“The real cause I consider to be the one which was formerly most kept out of sight. The growth of the power of Athens, and the alarm which this inspired the Lacedaemon (Sparta), made war inevitable”.
Thucydides
It is a year
since the barbarism of Hamas murdered over 1200 Israelis in the most disgusting
manner possible. In that year many tens
of thousands of innocents and not-so-innocent have been killed, maimed and
broken in Gaza and now Lebanon, whilst Israel has been under constant
attack. As ever, the West has wrung its
hands and called repeatedly for cease-fires which they know have little or no
chance of happening and, frankly, few want.
Why? The Wars of the Levant have been caused by Iran. The goal of the Iranian
Supreme Authority is the expunging of the state of Israel, control over all
Shia Muslim communities in the region, the suppression of Sunni Muslims and the
expulsion of all Sunni Muslim powers, most notably, Saudi Arabia, and the West.
Tehran’s strategy
has five main lines of action. First, to keep Jordan, Lebanon and Syria in a state
of profound crisis. Second, to manipulate the Israel-Palestinian struggle to
that end. Third, to use proxies such as Hamas and Hezbollah to both threaten
Israel and foment crisis across the region with the Iranian Revolutionary Guard
Corps (IRGC) the primary agent. Fourth, construct a nuclear weapon to neutralise
the Israeli arsenal at Dimona and ultimately enable Tehran to conduct both
regular and irregular war against Israel. Fifth, to build a relationship with Russia
that Tehran hopes could counter the influence of the US in the region.
Has the strategy
failed? No, but it has suffered a major setback. First, the Hamas attack on
southern Israel was not sanctioned by Tehran and Iran was not ready for the
consequences. Second, Israel has systematically dismantled Hamas and Hezbollah
thus effectively depriving Iran of its two main instruments of crisis and
coercion in the region. Third, Egypt, Saudi Arabia and the Gulf States regard the
failure of Iran at Israel’s hands as in their own critical interests. Fourth,
Iran is still some way from building a viable nuclear weapon and has consequently
been reduced to launching salvos of relatively unsophisticated intermediate
range ballistic missiles (IRBM) at Israel. Tel Aviv’s advanced Iron Dome
integrated air and missile defence (IAMD), reinforced by the US Navy, has countered.
Most of the Iranian missiles that struck open Israeli country on October 1st were
effectively ignored by the Iron Dome tracking system. Fifth, Russia is fully
engaged in Ukraine and has no interest and little capability to support Iran in
a struggle with Israel, and by extension the United States.
Does that mean
the end of the war? No, it is just the
beginning of the next phase. Iran will absorb Israel’s coming counterstrike. So
long as Tehran is governed by the Iranian Supreme Authority it will continue to
conduct both hybrid and kinetic war against Israel and use the peoples of the
Levant as pawns in that struggle. Tel Aviv may have bought time in its struggle
against Hamas and Hezbollah, but its brutal conduct of the war has simply stoked
hatred for another generation of Palestinians and much of the ‘Arab Street’

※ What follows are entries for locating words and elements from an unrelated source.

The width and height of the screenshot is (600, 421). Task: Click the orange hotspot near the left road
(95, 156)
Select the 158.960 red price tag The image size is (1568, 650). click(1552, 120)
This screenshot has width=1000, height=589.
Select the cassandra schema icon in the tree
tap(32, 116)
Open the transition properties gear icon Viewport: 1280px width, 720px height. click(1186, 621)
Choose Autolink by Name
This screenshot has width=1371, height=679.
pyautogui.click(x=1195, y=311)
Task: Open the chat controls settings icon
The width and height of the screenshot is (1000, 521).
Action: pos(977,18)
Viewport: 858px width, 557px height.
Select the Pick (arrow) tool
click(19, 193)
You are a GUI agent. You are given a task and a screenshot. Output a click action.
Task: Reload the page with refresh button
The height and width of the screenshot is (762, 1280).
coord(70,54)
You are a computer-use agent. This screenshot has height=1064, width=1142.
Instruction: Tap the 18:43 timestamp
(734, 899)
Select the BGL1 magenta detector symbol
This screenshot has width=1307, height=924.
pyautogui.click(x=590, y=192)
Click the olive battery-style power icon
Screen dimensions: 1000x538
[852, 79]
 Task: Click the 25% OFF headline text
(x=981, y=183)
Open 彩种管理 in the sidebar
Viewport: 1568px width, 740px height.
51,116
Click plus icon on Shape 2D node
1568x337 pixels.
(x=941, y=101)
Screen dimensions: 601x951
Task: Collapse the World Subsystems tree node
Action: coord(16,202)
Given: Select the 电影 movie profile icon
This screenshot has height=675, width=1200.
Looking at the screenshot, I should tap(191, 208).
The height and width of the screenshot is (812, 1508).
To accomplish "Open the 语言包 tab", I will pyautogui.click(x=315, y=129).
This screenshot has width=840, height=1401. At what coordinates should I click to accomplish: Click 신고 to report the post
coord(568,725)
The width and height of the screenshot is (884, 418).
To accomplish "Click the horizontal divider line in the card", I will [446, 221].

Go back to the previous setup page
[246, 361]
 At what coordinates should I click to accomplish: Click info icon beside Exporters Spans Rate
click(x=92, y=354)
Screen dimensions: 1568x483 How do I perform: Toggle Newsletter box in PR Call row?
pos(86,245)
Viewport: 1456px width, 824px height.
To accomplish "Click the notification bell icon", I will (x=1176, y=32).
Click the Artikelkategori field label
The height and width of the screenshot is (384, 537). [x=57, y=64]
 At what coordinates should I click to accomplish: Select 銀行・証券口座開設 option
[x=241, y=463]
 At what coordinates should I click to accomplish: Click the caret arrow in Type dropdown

beyond. It is a struggle which will doubtless profoundly affect neighbouring Europe.
What is now likely
to happen? For Tel Aviv the 2010 Accords with the Palestinian Authority are
dead and with it any hope of a Two State Solution. Israel will now seek to build buffer zones in
Lebanon in the north, the Sinai Desert in the south, and Jordan in the East. Israeli strategy thus entails Tel Aviv’s complete
control over all the lands from the Mediterranean Sea to the River Jordan. This
means either Gaza and the West Bank will be brought under Israeli control,
difficult though that will be, or simply kept in a state of permanent crisis.
The latter strategy would deepen existing splits within the Palestinian resistance
and with it the suffering of both Israelis and Palestinians in what both sides
see now as an existential struggle.
Athens and Sparta.
Israel and Iran? The irony of history is that Sparta was ultimately triumphant
when backed by the Persian Empire, modern day Iran. The Peloponnesian Wars were
thus the first known-world war and marked the end of the Athenian Empire. Israel
now seems set on destroying Iran’s empire of despair with profound implications
for both the region and the world beyond.